Objective
Please edit the rows starting at the line that contains "This screenshot has" and ending at the last row, swapping "discussion" for "thread" and leaving everything else unchanged. Omit the pictures from your answer.

Raw rows
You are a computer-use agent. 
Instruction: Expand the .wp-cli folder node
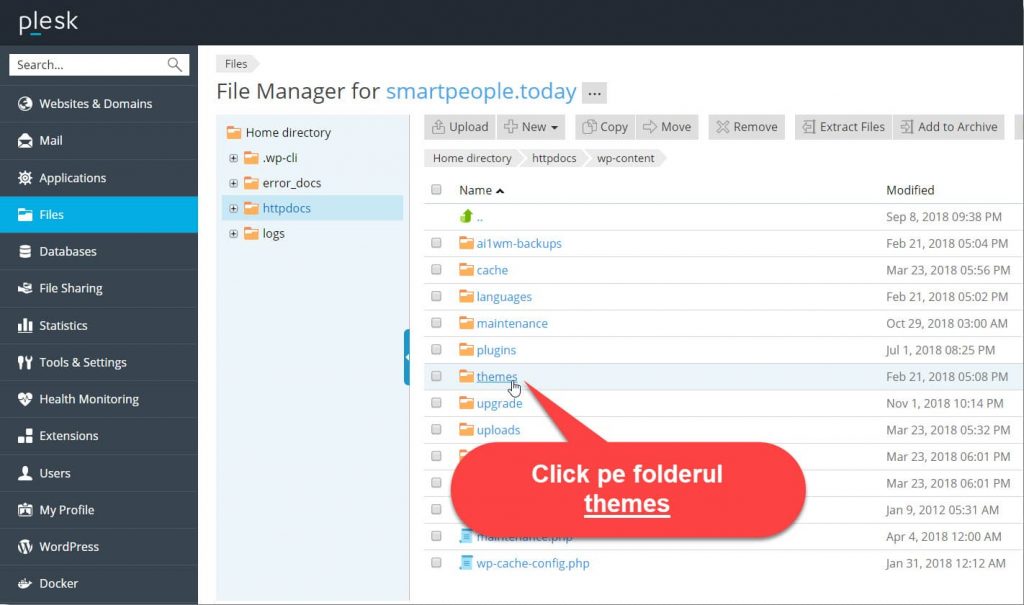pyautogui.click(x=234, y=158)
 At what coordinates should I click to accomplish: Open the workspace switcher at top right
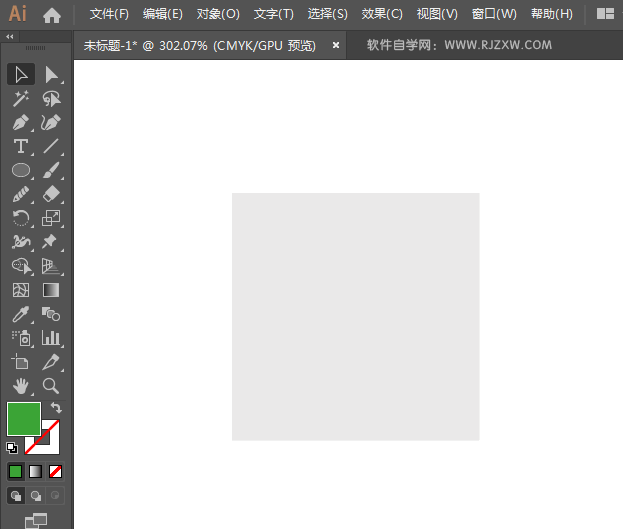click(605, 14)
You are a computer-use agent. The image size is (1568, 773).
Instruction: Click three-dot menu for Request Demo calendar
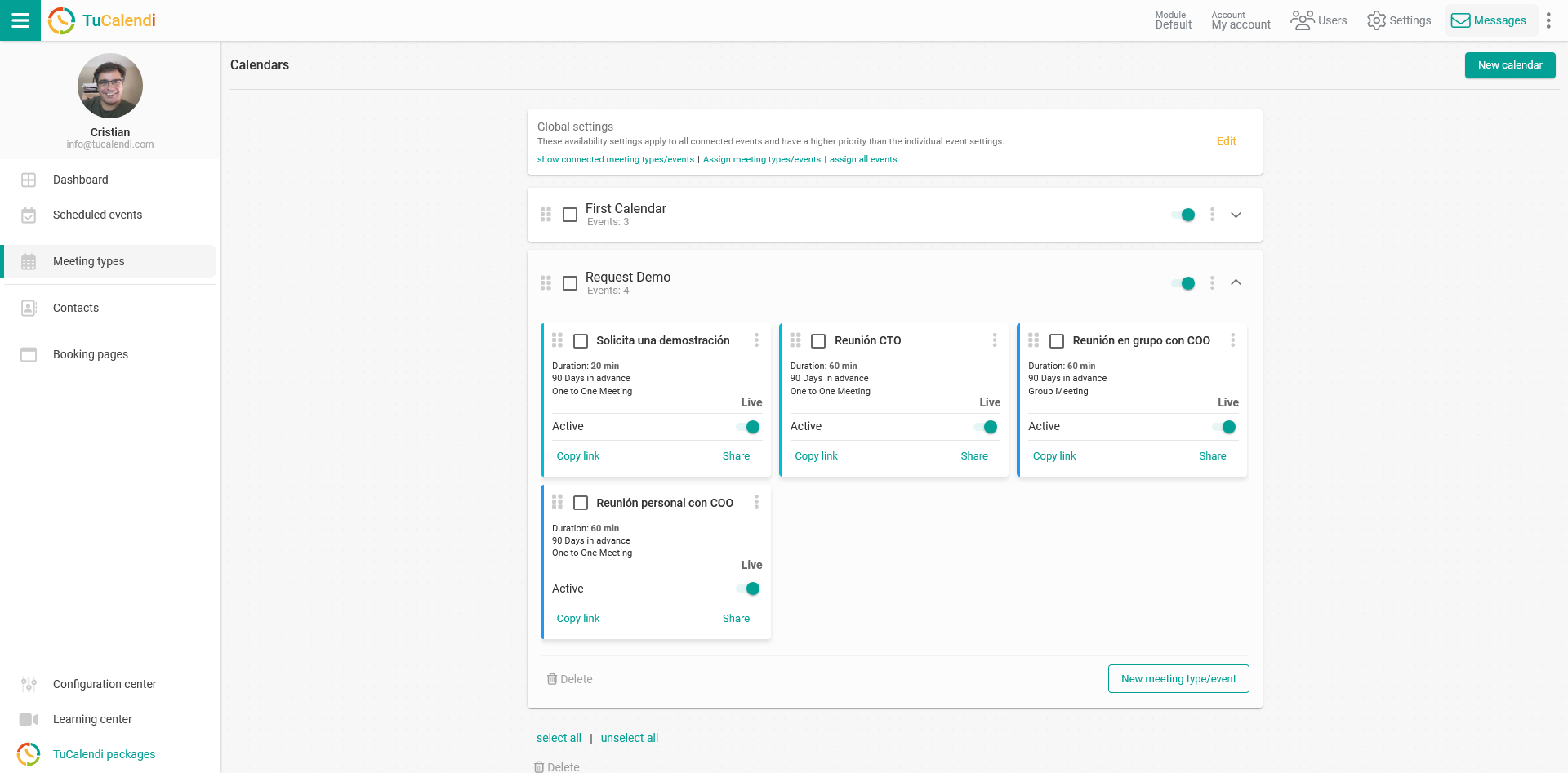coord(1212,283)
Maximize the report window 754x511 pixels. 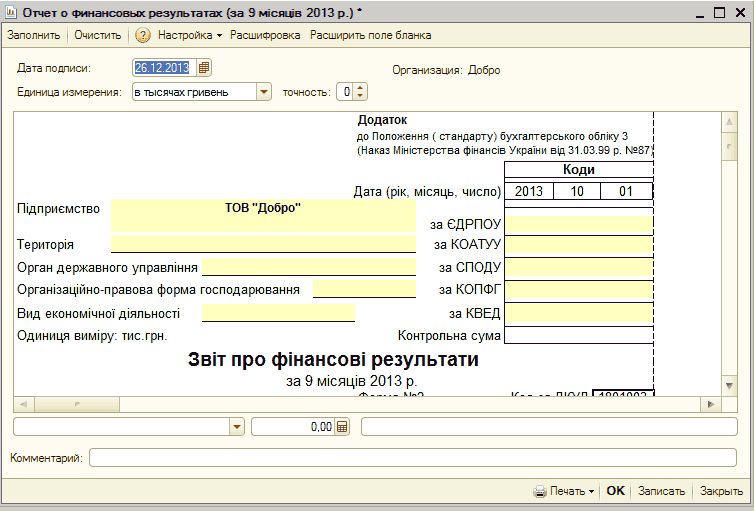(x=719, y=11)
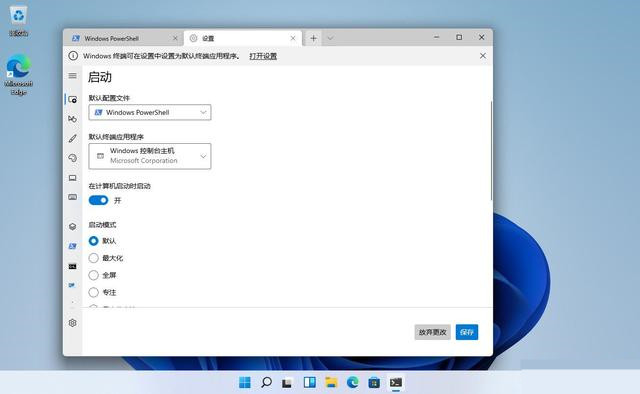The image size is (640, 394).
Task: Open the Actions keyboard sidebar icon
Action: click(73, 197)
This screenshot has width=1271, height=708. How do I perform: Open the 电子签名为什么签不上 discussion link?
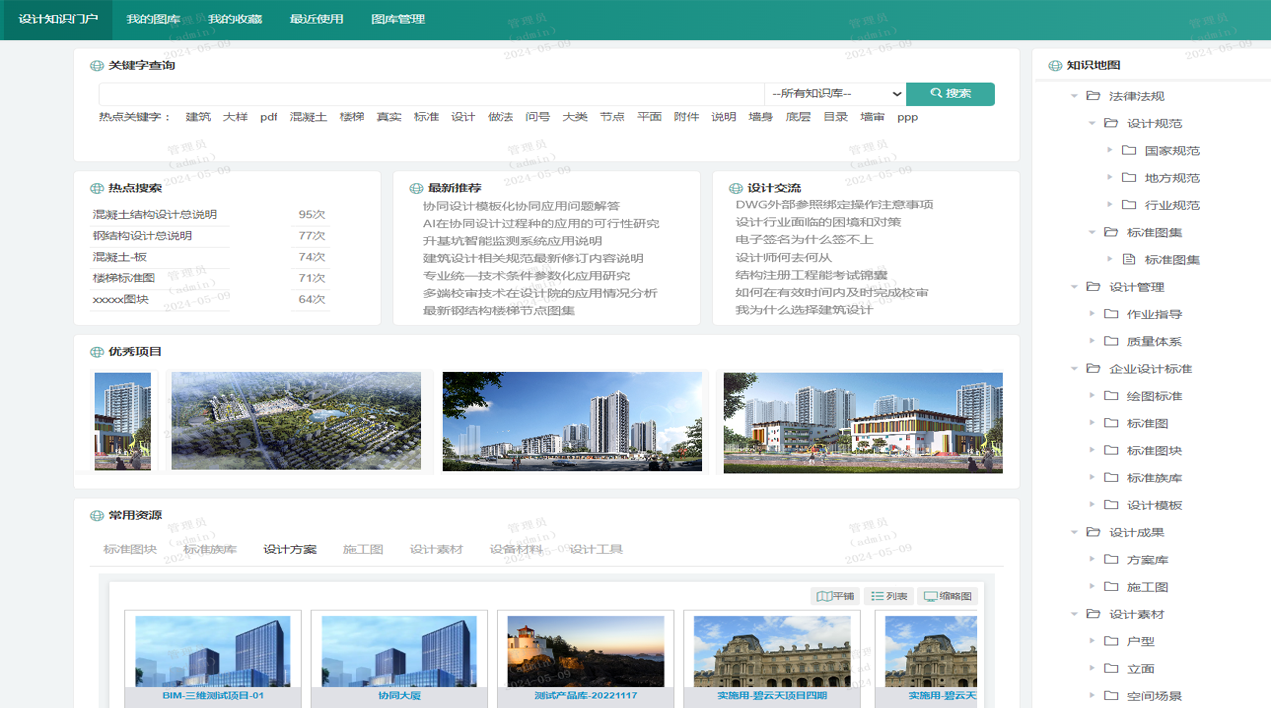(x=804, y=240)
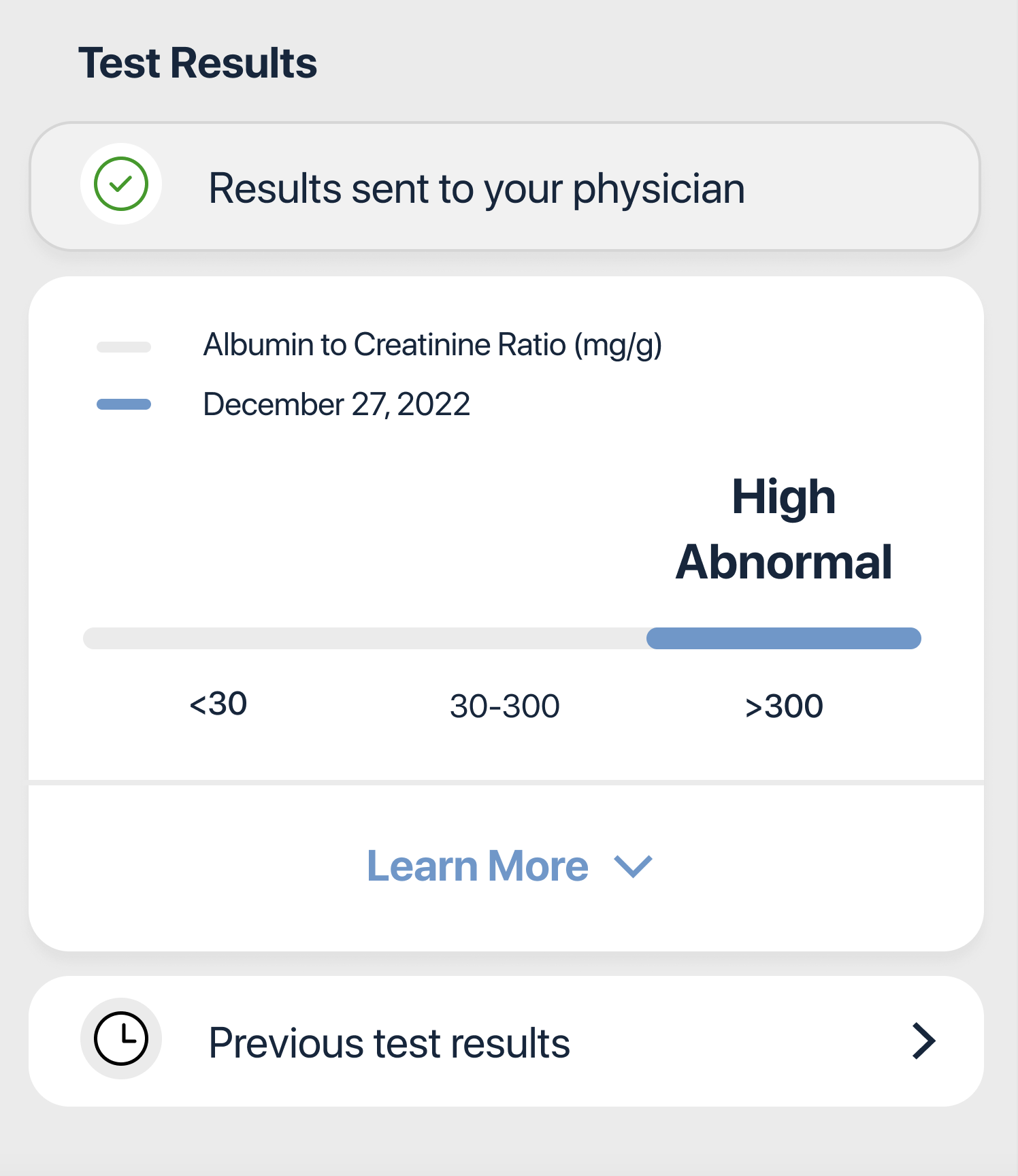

Finished answer
This screenshot has width=1271, height=708. How do I perform: Open the 电子签名为什么签不上 thread link?
(x=804, y=240)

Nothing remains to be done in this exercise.